▸ Exercise
Return the run of lines below that opens with the line containing "Task: Click the red close dot" and closes with the line containing "Task: Click the magnifying glass search icon", keeping each one exact.

▸ Exercise inputs
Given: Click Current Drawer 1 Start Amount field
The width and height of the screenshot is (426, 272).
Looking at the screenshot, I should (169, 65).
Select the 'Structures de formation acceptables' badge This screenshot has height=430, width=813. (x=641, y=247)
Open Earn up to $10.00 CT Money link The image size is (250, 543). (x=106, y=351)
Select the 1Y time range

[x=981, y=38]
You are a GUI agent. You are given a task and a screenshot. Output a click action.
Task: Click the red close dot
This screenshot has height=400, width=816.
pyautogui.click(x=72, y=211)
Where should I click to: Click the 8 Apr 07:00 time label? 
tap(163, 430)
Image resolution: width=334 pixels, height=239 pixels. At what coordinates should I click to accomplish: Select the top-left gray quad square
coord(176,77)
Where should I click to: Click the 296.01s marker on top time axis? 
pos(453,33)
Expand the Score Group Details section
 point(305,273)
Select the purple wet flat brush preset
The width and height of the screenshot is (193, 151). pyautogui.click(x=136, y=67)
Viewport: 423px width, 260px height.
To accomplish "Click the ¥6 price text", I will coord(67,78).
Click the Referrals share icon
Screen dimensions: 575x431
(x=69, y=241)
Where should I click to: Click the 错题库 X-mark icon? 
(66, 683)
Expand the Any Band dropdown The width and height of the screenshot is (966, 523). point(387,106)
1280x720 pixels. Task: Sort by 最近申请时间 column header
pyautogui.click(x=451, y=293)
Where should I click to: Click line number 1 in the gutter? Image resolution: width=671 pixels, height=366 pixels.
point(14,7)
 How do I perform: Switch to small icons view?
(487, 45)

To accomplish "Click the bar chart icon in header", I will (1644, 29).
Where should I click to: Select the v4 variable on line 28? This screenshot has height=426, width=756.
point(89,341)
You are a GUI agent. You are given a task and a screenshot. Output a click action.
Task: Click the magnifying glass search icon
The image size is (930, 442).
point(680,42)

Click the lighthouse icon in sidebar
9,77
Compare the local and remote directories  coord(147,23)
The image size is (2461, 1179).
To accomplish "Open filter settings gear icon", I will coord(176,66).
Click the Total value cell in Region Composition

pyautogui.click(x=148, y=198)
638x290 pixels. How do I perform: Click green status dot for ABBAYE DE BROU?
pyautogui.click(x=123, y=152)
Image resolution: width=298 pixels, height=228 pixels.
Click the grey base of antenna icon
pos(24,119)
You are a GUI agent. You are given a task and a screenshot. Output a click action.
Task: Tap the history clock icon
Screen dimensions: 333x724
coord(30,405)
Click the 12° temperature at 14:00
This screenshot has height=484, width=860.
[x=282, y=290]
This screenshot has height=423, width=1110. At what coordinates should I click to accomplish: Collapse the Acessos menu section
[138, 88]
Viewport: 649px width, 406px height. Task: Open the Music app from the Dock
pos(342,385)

▸ Task answer
Task: Click the red close dot
This screenshot has height=400, width=816.
pyautogui.click(x=72, y=211)
Where should I click to: Click the 8 Apr 07:00 time label? 
tap(163, 430)
Image resolution: width=334 pixels, height=239 pixels. At what coordinates should I click to accomplish: Select the top-left gray quad square
coord(176,77)
Where should I click to: Click the 296.01s marker on top time axis? 
pos(453,33)
Expand the Score Group Details section
 point(305,273)
Select the purple wet flat brush preset
The width and height of the screenshot is (193, 151). pyautogui.click(x=136, y=67)
Viewport: 423px width, 260px height.
To accomplish "Click the ¥6 price text", I will coord(67,78).
Click the Referrals share icon
Screen dimensions: 575x431
(x=69, y=241)
Where should I click to: Click the 错题库 X-mark icon? 
(66, 683)
Expand the Any Band dropdown The width and height of the screenshot is (966, 523). point(387,106)
1280x720 pixels. Task: Sort by 最近申请时间 column header
pyautogui.click(x=451, y=293)
Where should I click to: Click line number 1 in the gutter? Image resolution: width=671 pixels, height=366 pixels.
point(14,7)
 How do I perform: Switch to small icons view?
(487, 45)

To accomplish "Click the bar chart icon in header", I will (1644, 29).
Where should I click to: Select the v4 variable on line 28? This screenshot has height=426, width=756.
point(89,341)
You are a GUI agent. You are given a task and a screenshot. Output a click action.
Task: Click the magnifying glass search icon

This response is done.